With the Oscars breathing down our neck, let’s detour for a moment to observe how the noir auteur recently got The Criterion Collection treatment. Pictured above: his wife (and on-screen muse) Gena Rowlands, in A Woman Under the Influence.
BY A.D. AMOROSI
After having starred in a lackluster television series and his lean mug and staccato delivery paraded misguidedly in a listless lot of Hollywood features, John Cassavetes pretty much invented American independent filmmaking. He had to. Nobody else was doing it. Pretty much in his image, yet; his improvisational dialogue was filled with rambling thoughts and run-on sentences. His guy’s guy male characters (an acting pool of his pals or on-set associates) were full of macho bravado with arguments than went on way too long. His female characters—mostly his wife, Gena Rowlands—mostly seemed ticked off at him. And nobody got away unscathed at each film’s end.
Not only did the eccentric Cassavetes write (barely) and direct (hardly) his characters (and by this, I mean his oddly shaped team of buds such as Ben Gazzara, Peter Falk and Seymour Cassell). He shaped them into the man he was: hot-wired, bug-eyed, brusque, and chatty—always smartly chatty—with his films acting as fuzzily blurry and conversationally bleak (yet damned funny, even at their most harrowing) productions where focus and frame was strictly optional.
If Cassavetes’ Five Films within the new Criterion Collection Blu-ray box were albums, they’d be in-the-red and frazzled to the ear, something akin to Royal Trux or the first album from Sonic Youth: revolutionary in their messiness.

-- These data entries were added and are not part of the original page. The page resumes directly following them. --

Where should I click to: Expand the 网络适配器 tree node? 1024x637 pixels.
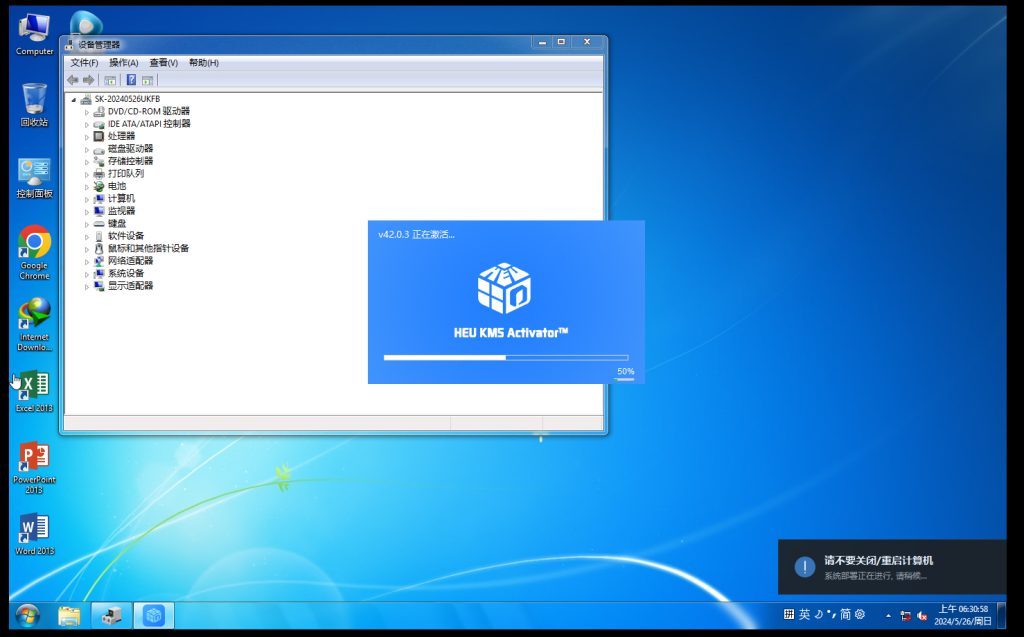point(87,261)
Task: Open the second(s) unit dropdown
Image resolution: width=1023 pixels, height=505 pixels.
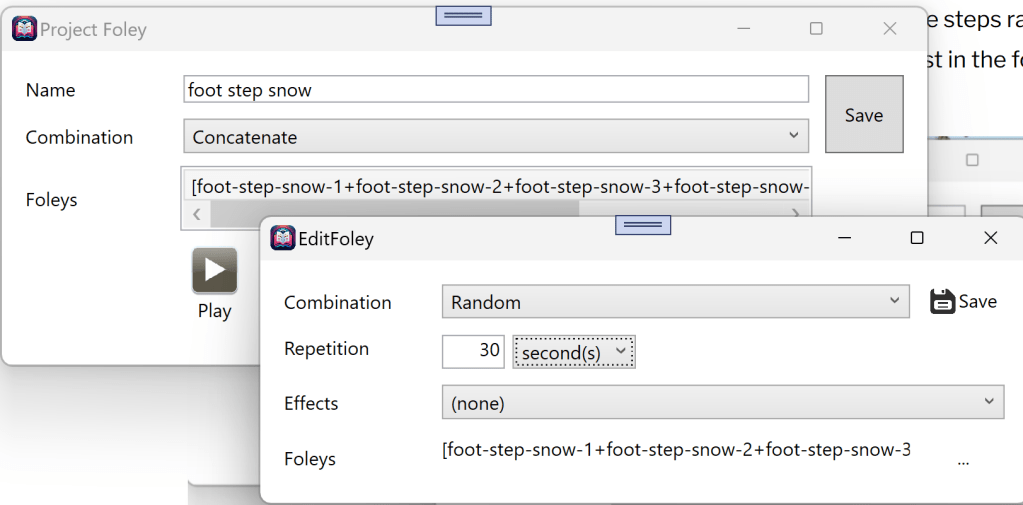Action: pyautogui.click(x=574, y=352)
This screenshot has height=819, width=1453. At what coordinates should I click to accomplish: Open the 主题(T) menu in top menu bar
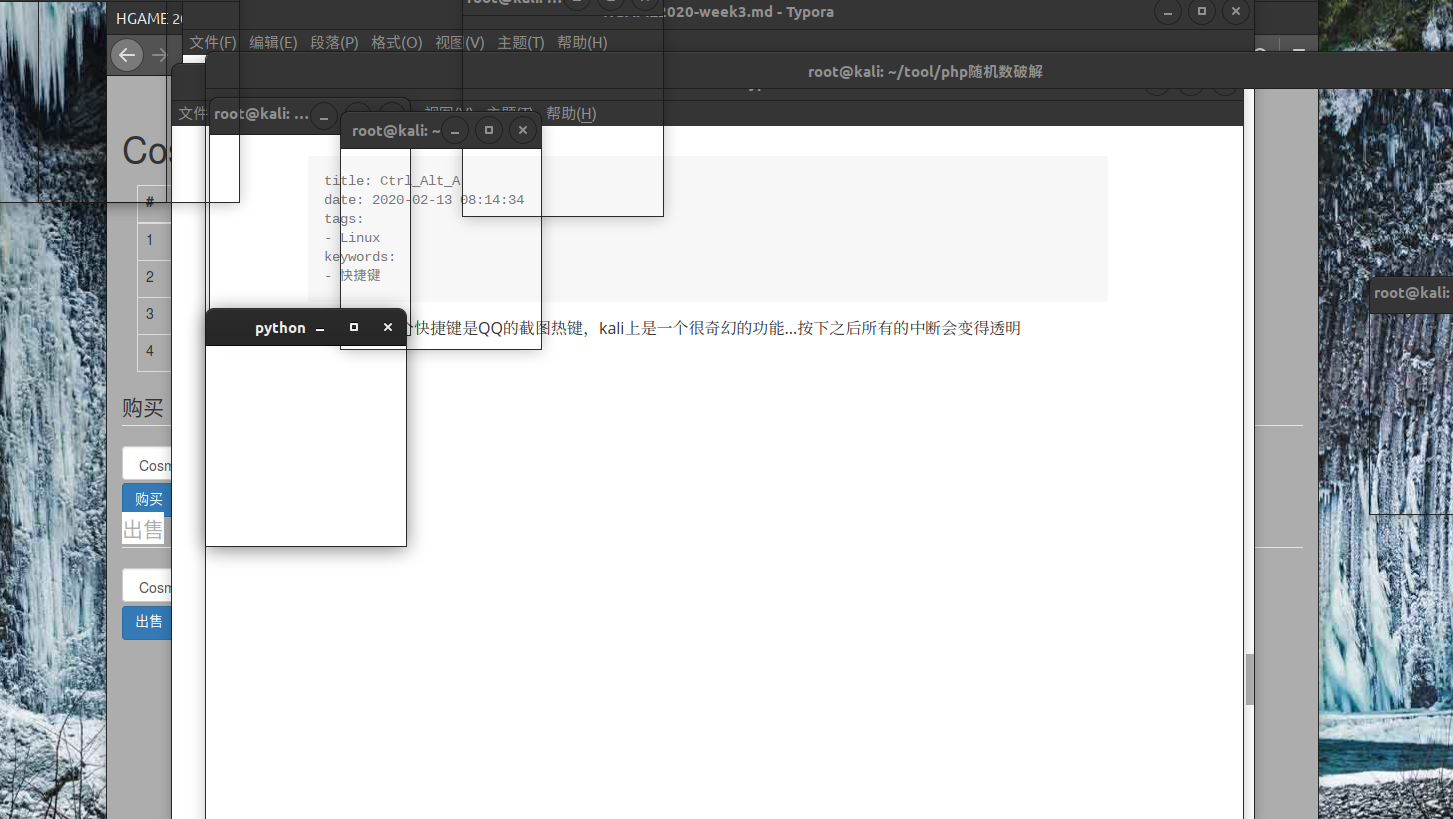pos(520,43)
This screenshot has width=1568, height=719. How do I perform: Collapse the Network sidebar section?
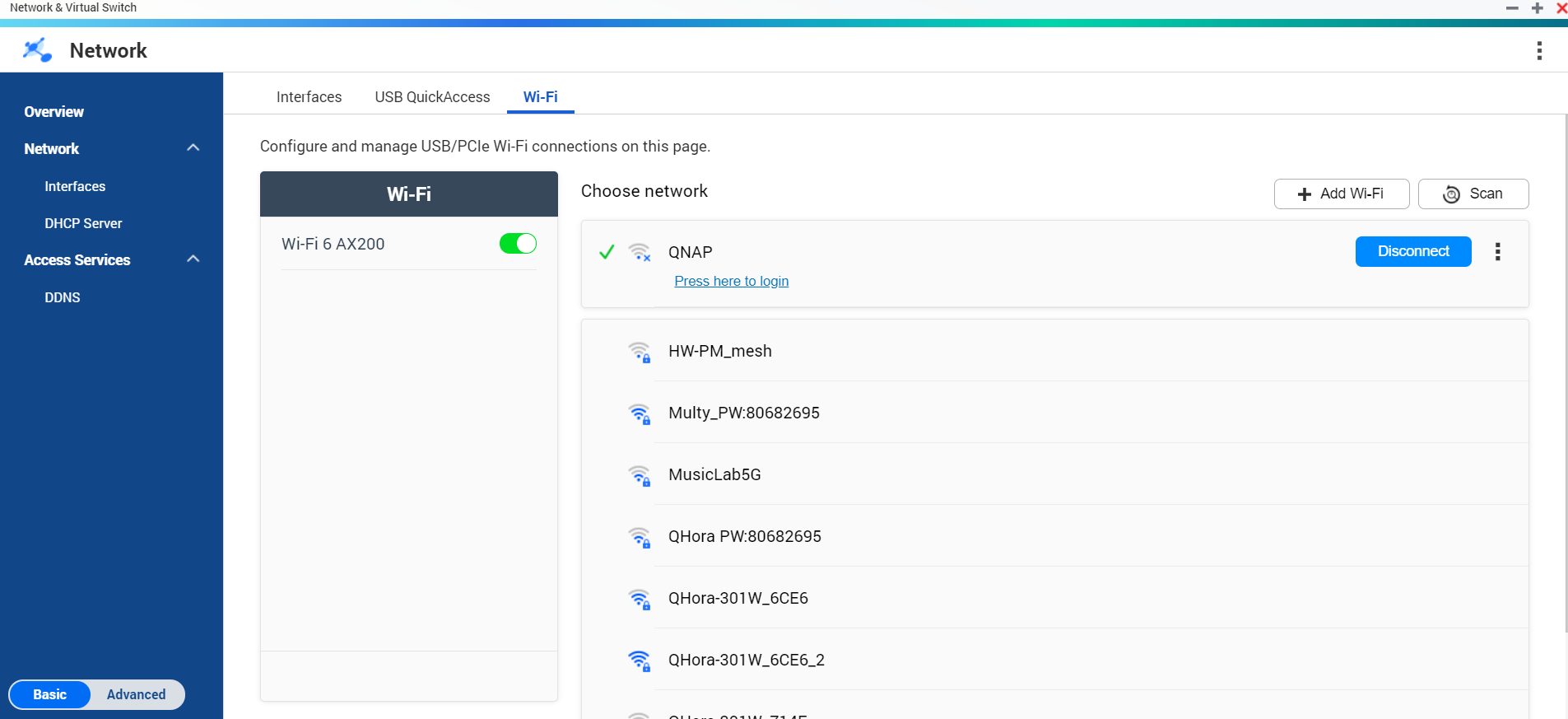193,148
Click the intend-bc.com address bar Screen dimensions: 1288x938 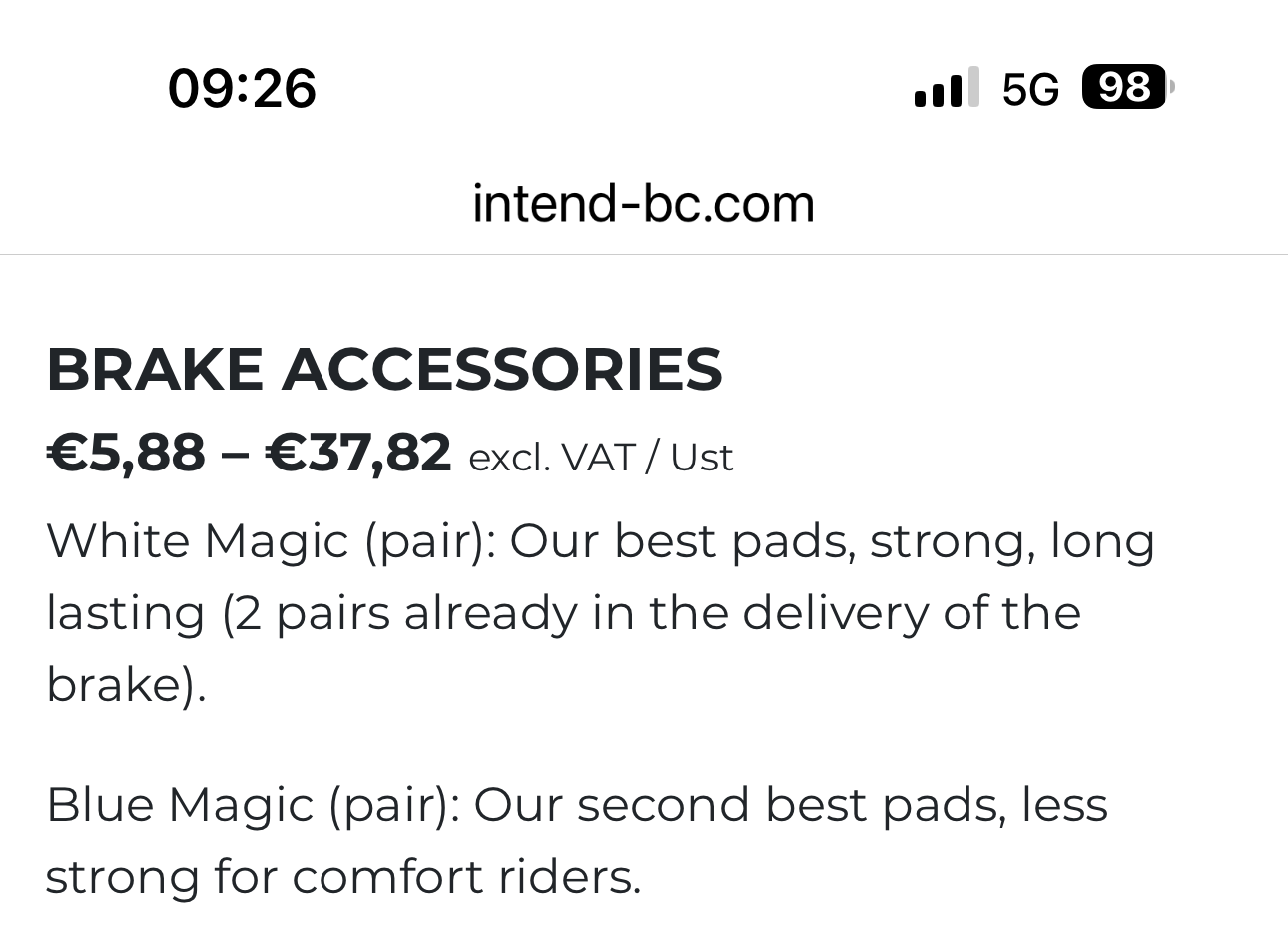click(643, 204)
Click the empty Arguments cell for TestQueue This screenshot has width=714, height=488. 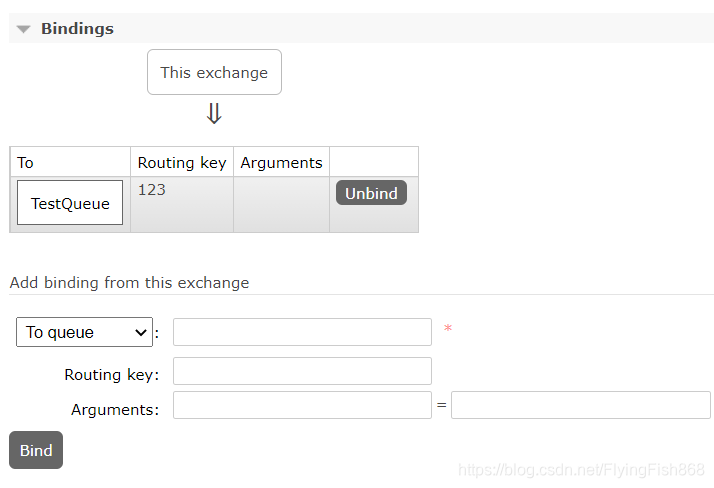(281, 204)
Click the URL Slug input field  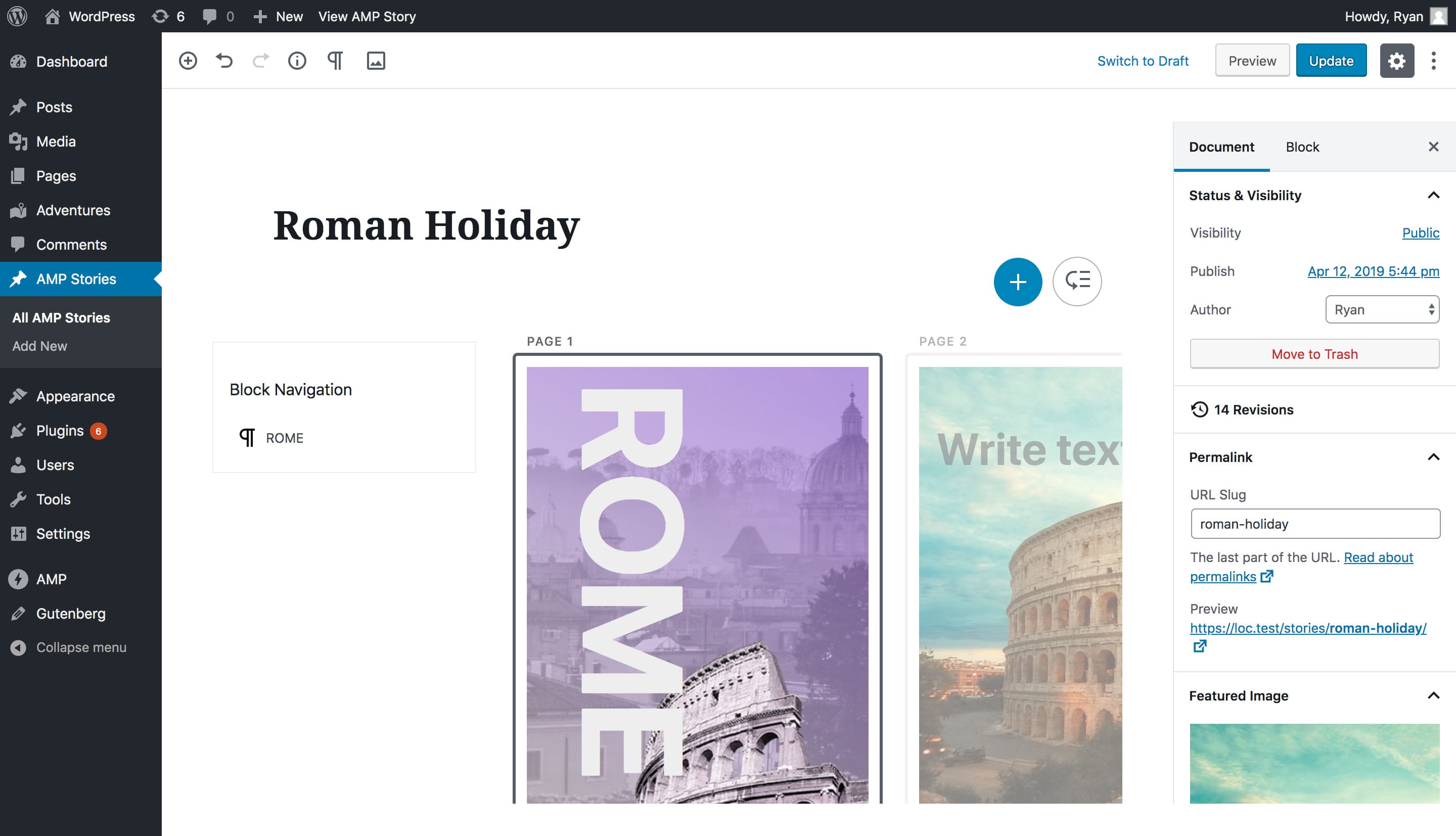point(1315,524)
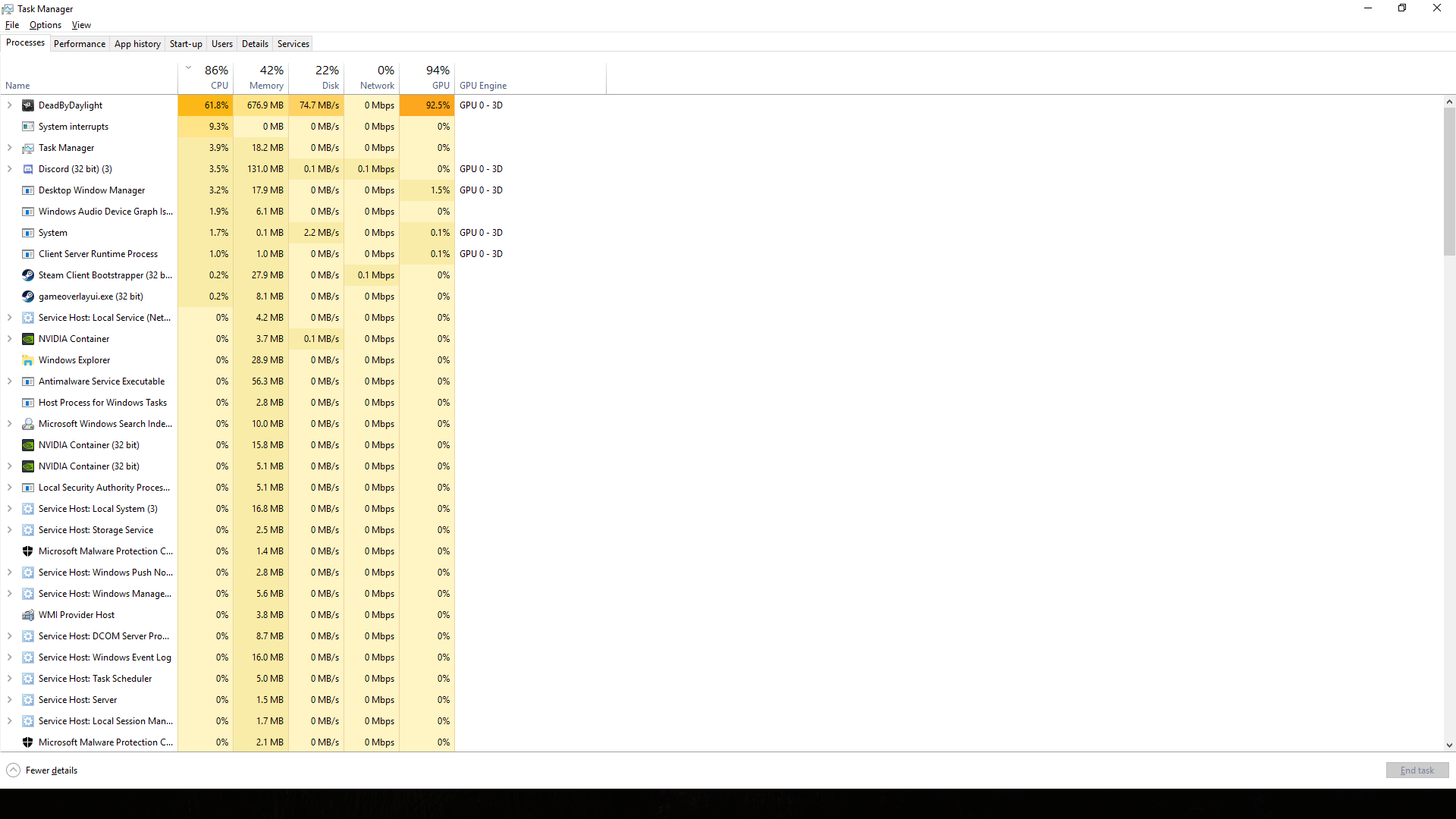Click the DeadByDaylight process icon

(x=27, y=105)
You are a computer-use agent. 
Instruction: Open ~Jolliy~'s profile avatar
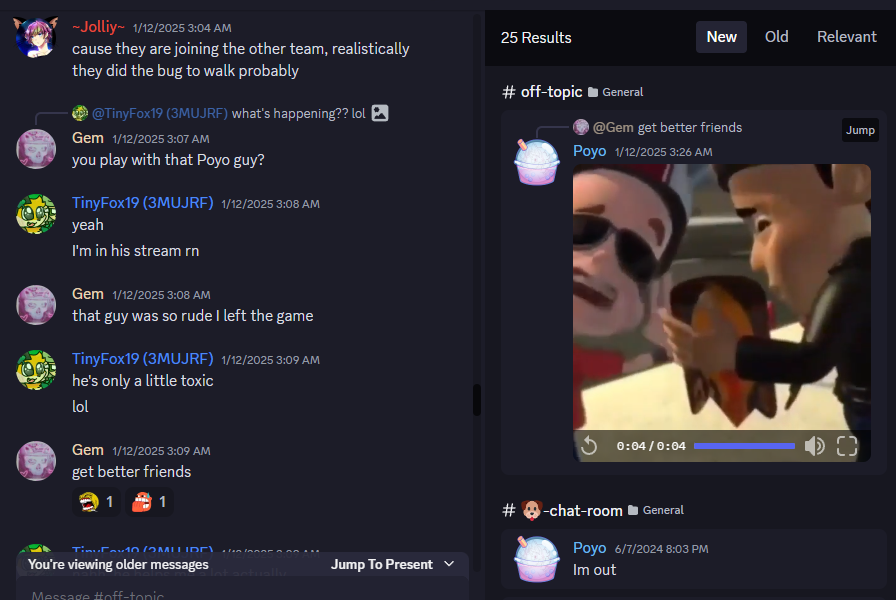coord(36,37)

Though it would take nearly a decade for him to truly follow up the jazz improvisational, post-Beat gen flick Shadows (1959; trailer is above) with its Charlie Mingus music and its controversial tale of a black woman, a white man and interracial relationships, Cassavetes set his aesthetic in motion there with its trailed-off, unfinished thoughts and scenes that either ended abruptly or continued too long after its climactic moment ended. Like the man himself, Cassavetes’ movies drifted until their weirdly open-ended finale.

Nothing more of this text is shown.